**What you will do**
Each entry is to be restated word for word, with nothing omitted.

**Source information**
--- START ---
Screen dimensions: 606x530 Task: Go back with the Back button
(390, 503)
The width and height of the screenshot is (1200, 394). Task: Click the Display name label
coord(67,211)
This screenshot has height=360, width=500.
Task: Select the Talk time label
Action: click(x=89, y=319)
--- END ---
**Written response**
Screen dimensions: 606x530 Task: Go back with the Back button
(390, 503)
The width and height of the screenshot is (1200, 394). Task: Click the Display name label
coord(67,211)
This screenshot has height=360, width=500.
Task: Select the Talk time label
Action: click(x=89, y=319)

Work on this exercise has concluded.